Results and discussion

UV–Vis spectroscopy

Figure 1 presents UV–Vis spectra of all samples. The ‘0 kGy’ label relates to nonirradiated reference sample.

Fig. 1
figure1

UV–Vis absorption of all tested samples

As can be seen in Fig. 1, changes that are possible to interpret occur in chromophores absorbing in the range 250–300 nm (Fig. 2) and 370–530 nm (Fig. 3). From the points of view changes in RME composition other ranges can be neglected or there are no observable changes.

Fig. 2
figure2

UV–Vis absorption of all tested samples in the range 250–300 nm

Fig. 3
figure3

UV–Vis absorption of all tested samples in the range 380–540 nm

Radiation in the wavelength range from 200 to 800 nm is absorbed mainly by double bond systems exist in non-saturated fatty acid methyl esters. They can include from several to over a dozen bonds, depending on the compound [25].

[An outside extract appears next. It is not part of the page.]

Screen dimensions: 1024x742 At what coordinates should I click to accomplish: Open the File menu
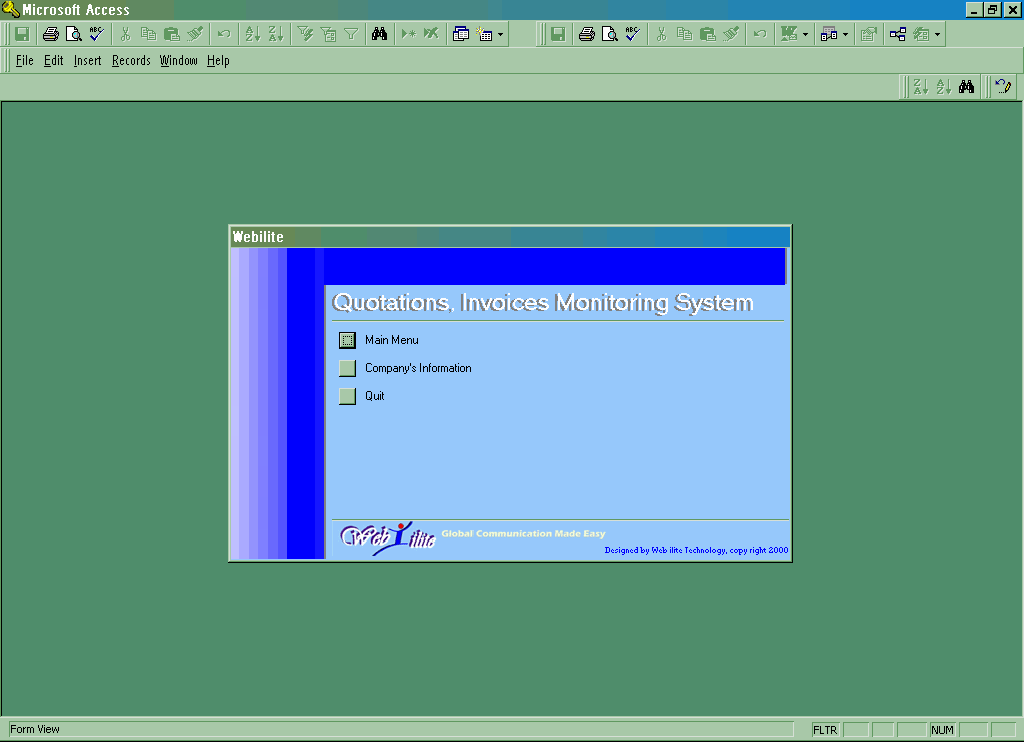tap(25, 61)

As shown in Fig. 2, for the samples irradiated by the smallest doses (from 0 to 10.5 kGy) there is no significant change in absorption curves. At higher doses, as the dose increases to 40.61 kGy, the absorption decreases and then remains at approximately the same level. In this region can be observed two maxima distinguished—the first at about 270–272 nm and the second at about 283–284 nm. Absorption in this range occurs due to the transfer of electrons from bonding π to antibonding π* orbitals in conjugated systems of several double bonds [25]. Unsaturated esters are probably responsible for the absorption, but it is also possible that pigments present in biodiesel are involved. Regardless of the actual explanation, it can be concluded that due to ionizing radiation a reduction in the number of double bond systems occurs.

In the range 370–530 nm presented on Fig. 3 there are two very clear absorption maxima at the wavelengths of 450 nm and 485 nm. Conjugated with unsaturated bond systems exhibit absorption in visible light, e.g. β-carotene containing 11 double bonds has the absorption maximum at 445 nm [25]. Additionally, in this region can be observed absorption with maximum at 425 nm.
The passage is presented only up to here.